*Assignment*
Please reproduce the full listing exactly, with nothing added.

*Extracted data*
+ + + +
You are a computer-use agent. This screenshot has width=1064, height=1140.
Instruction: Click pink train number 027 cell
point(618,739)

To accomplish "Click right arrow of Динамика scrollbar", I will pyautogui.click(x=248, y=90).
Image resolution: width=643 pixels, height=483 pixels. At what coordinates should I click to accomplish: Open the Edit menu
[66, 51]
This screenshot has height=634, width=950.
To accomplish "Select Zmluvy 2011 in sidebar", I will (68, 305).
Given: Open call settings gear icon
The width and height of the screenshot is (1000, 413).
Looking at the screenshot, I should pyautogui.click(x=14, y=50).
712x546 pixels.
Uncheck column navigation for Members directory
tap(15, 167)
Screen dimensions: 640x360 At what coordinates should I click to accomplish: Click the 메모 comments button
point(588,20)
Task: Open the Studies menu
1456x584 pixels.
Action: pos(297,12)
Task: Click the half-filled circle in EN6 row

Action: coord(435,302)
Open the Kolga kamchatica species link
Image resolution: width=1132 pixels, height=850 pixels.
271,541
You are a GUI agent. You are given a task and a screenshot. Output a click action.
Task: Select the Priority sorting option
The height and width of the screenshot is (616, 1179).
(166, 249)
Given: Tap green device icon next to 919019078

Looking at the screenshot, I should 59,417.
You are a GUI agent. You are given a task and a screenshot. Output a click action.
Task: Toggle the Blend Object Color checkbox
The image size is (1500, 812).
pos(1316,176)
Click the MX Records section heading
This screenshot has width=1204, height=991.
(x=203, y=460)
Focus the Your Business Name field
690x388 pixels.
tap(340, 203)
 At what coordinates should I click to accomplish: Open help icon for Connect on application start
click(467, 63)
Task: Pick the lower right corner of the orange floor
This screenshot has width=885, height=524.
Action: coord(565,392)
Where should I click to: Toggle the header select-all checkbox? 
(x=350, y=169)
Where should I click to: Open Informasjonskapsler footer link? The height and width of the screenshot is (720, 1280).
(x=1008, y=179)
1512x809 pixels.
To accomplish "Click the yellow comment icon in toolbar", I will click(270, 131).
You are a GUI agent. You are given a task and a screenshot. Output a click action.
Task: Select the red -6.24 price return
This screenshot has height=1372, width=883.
+ + + +
*Exercise response*
You are a computer-use agent. This screenshot has width=1064, height=1140.
Instruction: Click pink train number 027 cell
point(618,739)

To accomplish "Click right arrow of Динамика scrollbar", I will pyautogui.click(x=248, y=90).
Image resolution: width=643 pixels, height=483 pixels. At what coordinates should I click to accomplish: Open the Edit menu
[66, 51]
This screenshot has height=634, width=950.
To accomplish "Select Zmluvy 2011 in sidebar", I will (68, 305).
Given: Open call settings gear icon
The width and height of the screenshot is (1000, 413).
Looking at the screenshot, I should pyautogui.click(x=14, y=50).
712x546 pixels.
Uncheck column navigation for Members directory
tap(15, 167)
Screen dimensions: 640x360 At what coordinates should I click to accomplish: Click the 메모 comments button
point(588,20)
Task: Open the Studies menu
1456x584 pixels.
Action: pos(297,12)
Task: Click the half-filled circle in EN6 row

Action: coord(435,302)
Open the Kolga kamchatica species link
Image resolution: width=1132 pixels, height=850 pixels.
271,541
You are a GUI agent. You are given a task and a screenshot. Output a click action.
Task: Select the Priority sorting option
The height and width of the screenshot is (616, 1179).
(166, 249)
Given: Tap green device icon next to 919019078

Looking at the screenshot, I should 59,417.
You are a GUI agent. You are given a task and a screenshot. Output a click action.
Task: Toggle the Blend Object Color checkbox
The image size is (1500, 812).
pos(1316,176)
Click the MX Records section heading
This screenshot has width=1204, height=991.
(x=203, y=460)
Focus the Your Business Name field
690x388 pixels.
tap(340, 203)
 At what coordinates should I click to accomplish: Open help icon for Connect on application start
click(467, 63)
Task: Pick the lower right corner of the orange floor
This screenshot has width=885, height=524.
Action: coord(565,392)
Where should I click to: Toggle the header select-all checkbox? 
(x=350, y=169)
Where should I click to: Open Informasjonskapsler footer link? The height and width of the screenshot is (720, 1280).
(x=1008, y=179)
1512x809 pixels.
To accomplish "Click the yellow comment icon in toolbar", I will click(270, 131).
You are a GUI agent. You are given a task and a screenshot. Output a click action.
Task: Select the red -6.24 price return
This screenshot has height=1372, width=883.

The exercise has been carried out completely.